Epidemiologische Studien aus Dänemark hatten bereits gezeigt, dass schwere bakterielle Infektionen das Risiko für Schizophrenie und affektive Störungen signifikant erhöhen können. Die nun veröffentlichte Meta-Analyse bestätigt, dass das Immunsystem bei Schizophrenie eine zentrale Rolle spielt.

Eine Studie von Steiner et al. hatte bereits gezeigt, dass der Anstieg der neutrophilen Granulozyten in der akuten Krankheitsphase tatsächlich mit der Erkrankung selbst zusammenhängt – und nicht bloß eine Begleiterscheinung von Stress (erhöhte Stresshormone) oder dem häufigeren Zigarettenkonsum bei Menschen mit Schizophrenie ist.

„Unsere Ergebnisse stützen das Vulnerabilitäts-Stress-Modell: Menschen mit einer genetischen oder entwicklungsbedingten Anfälligkeit (Vulnerabilität) haben ein erhöhtes Risiko, an Schizophrenie zu erkranken. Bestimmte Stressfaktoren wie psychische Belastungen oder auch bakterielle Infektionen können dann als Auslöser (Stressoren) fungieren und die Krankheit zum Ausbruch bringen“, erklärt Prof. Steiner.
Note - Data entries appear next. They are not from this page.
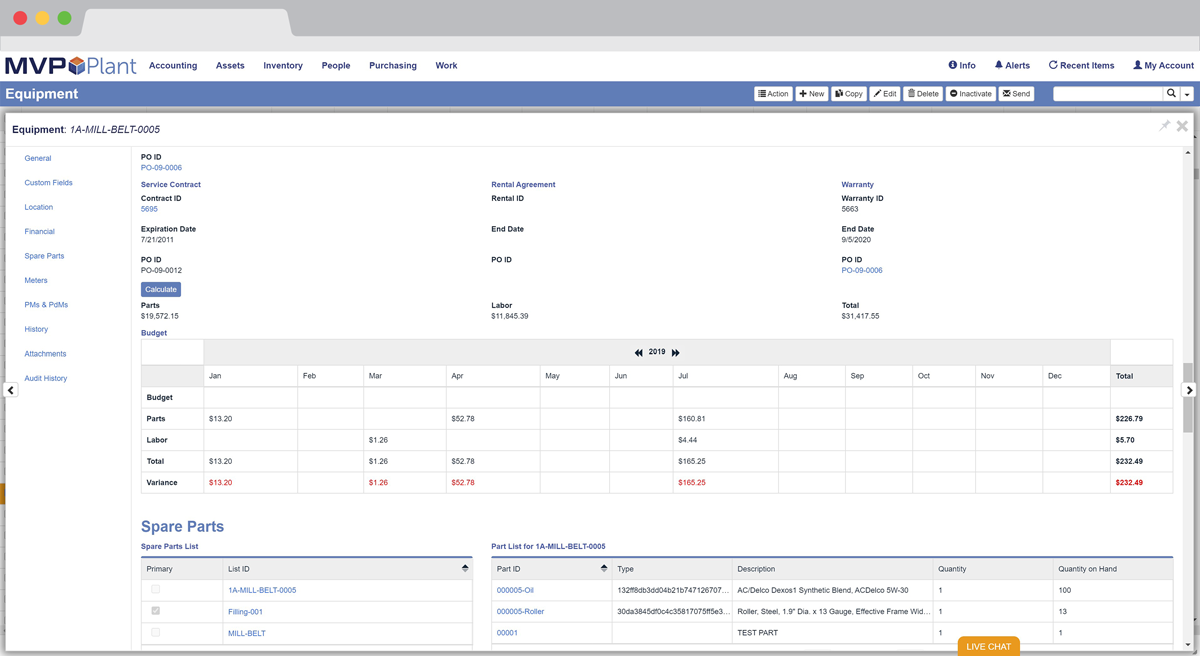The height and width of the screenshot is (656, 1200).
Task: Switch to the Purchasing menu
Action: click(x=392, y=65)
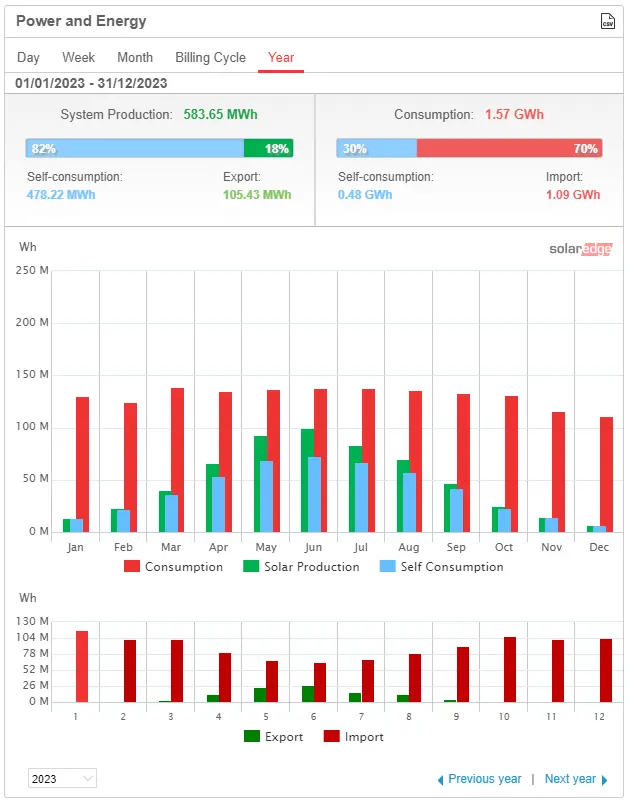632x804 pixels.
Task: Go to Next year link
Action: (570, 779)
Die Ergebnisse zeigen, dass insbesondere in frühen Krankheitsstadien sowie bei noch unmedizierten Patientinnen und Patienten die Zahl der neutrophilen Granulozyten und Monozyten signifikant erhöht ist.

Routine-Blutwerte mit Potenzial für die klinische Praxis

Da die untersuchten Blutwerte aus Routine-Blutuntersuchungen stammen, könnten diese Erkenntnisse künftig helfen, den Krankheitsverlauf besser zu verstehen.


Behandlung

Viele Immuntherapiestudien berichteten über eine Verbesserung in negativen oder kognitiven Bereichen. Somit können immunstärkende und entzündungshemmende Heilpflanzen und Wirkstoffe die positiven, negativen und kognitiven Symptome verbessern, indem sie Entzündungen reduzieren.

Eine Metaanalyse von 2019 untersuchte die Wirksamkeit von unterschiedlichen Substanzen mit immunmodulatorischer Wirkung auf Positiv- und Negativsymptome der Schizophrenie sowie Kognitionen. Signifikante Befunde mit einer Effektstärke bis zu 75% wurden für NAC, Östrogene, dem Antibiotikum Minocyclin und Aspirin erbracht.

Einige klinische Symptome sprechen nicht gut auf Antipsychotika an, beispielsweise die negative und die kognitive Dimension. Bei einer Untergruppe von Patienten sind immunologische Veränderungen für psychotische Symptome verantwortlich. Diese Untergruppe könnte einige Merkmale aufweisen: auffällige negative Symptome und kognitive Dysfunktion, schlechtes Ansprechen auf herkömmliche Behandlungen, ein spezifischer Immunphänotyp, der beispielsweise durch erhöhte Grundentzündungsmarker oder eine erhöhte Lymphozytenzahl gekennzeichnet ist. Diese Patienten können von einer Immuntherapie profitieren. Die Aufgabe besteht darin, diese Untergruppe besser zu charakterisieren und die Merkmale zu definieren, die ein gutes Ansprechen auf eine Immuntherapie vorhersagen.

Beim Hausarzt und Psychiater lassen sich durch einen Blutest erhöhte Entzündungswerte feststellen.